> TASK DIRECTIONS:
Print the data once more, exactly as supplied.
*** DATA PROVIDED ***
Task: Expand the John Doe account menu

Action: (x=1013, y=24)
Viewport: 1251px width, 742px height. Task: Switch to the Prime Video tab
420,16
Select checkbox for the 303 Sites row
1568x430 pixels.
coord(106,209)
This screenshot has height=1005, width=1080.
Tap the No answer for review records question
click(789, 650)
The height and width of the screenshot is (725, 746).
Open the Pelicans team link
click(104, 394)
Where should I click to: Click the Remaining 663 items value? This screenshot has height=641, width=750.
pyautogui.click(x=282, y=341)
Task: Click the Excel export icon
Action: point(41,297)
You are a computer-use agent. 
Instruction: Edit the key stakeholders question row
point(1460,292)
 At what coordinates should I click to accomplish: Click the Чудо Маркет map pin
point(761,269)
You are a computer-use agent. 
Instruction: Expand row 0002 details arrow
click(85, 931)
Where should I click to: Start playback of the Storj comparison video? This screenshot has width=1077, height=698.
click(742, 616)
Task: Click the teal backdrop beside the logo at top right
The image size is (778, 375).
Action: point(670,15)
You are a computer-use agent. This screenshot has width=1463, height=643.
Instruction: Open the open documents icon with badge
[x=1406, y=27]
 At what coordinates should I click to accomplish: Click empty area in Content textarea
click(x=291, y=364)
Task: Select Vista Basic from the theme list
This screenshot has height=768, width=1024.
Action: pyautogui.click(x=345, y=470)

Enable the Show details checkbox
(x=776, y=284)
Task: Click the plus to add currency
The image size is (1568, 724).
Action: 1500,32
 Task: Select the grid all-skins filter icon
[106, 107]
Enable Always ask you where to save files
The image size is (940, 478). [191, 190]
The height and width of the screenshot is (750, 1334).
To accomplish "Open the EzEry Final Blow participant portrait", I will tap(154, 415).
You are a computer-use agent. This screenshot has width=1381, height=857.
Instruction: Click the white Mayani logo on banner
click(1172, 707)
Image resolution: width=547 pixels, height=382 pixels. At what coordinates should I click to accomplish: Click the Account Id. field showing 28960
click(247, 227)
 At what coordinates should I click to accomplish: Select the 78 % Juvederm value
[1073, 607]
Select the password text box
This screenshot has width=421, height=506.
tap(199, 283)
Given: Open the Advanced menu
*** End of DATA PROVIDED ***
> TASK RESULT:
Task: Expand the John Doe account menu

Action: (x=1013, y=24)
Viewport: 1251px width, 742px height. Task: Switch to the Prime Video tab
420,16
Select checkbox for the 303 Sites row
1568x430 pixels.
coord(106,209)
This screenshot has height=1005, width=1080.
Tap the No answer for review records question
click(789, 650)
The height and width of the screenshot is (725, 746).
Open the Pelicans team link
click(104, 394)
Where should I click to: Click the Remaining 663 items value? This screenshot has height=641, width=750.
pyautogui.click(x=282, y=341)
Task: Click the Excel export icon
Action: point(41,297)
You are a computer-use agent. 
Instruction: Edit the key stakeholders question row
point(1460,292)
 At what coordinates should I click to accomplish: Click the Чудо Маркет map pin
point(761,269)
You are a computer-use agent. 
Instruction: Expand row 0002 details arrow
click(85, 931)
Where should I click to: Start playback of the Storj comparison video? This screenshot has width=1077, height=698.
click(742, 616)
Task: Click the teal backdrop beside the logo at top right
The image size is (778, 375).
Action: point(670,15)
You are a computer-use agent. This screenshot has width=1463, height=643.
Instruction: Open the open documents icon with badge
[x=1406, y=27]
 At what coordinates should I click to accomplish: Click empty area in Content textarea
click(x=291, y=364)
Task: Select Vista Basic from the theme list
This screenshot has height=768, width=1024.
Action: pyautogui.click(x=345, y=470)

Enable the Show details checkbox
(x=776, y=284)
Task: Click the plus to add currency
The image size is (1568, 724).
Action: 1500,32
 Task: Select the grid all-skins filter icon
[106, 107]
Enable Always ask you where to save files
The image size is (940, 478). [191, 190]
The height and width of the screenshot is (750, 1334).
To accomplish "Open the EzEry Final Blow participant portrait", I will tap(154, 415).
You are a computer-use agent. This screenshot has width=1381, height=857.
Instruction: Click the white Mayani logo on banner
click(1172, 707)
Image resolution: width=547 pixels, height=382 pixels. At what coordinates should I click to accomplish: Click the Account Id. field showing 28960
click(247, 227)
 At what coordinates should I click to accomplish: Select the 78 % Juvederm value
[1073, 607]
Select the password text box
This screenshot has width=421, height=506.
tap(199, 283)
Given: Open the Advanced menu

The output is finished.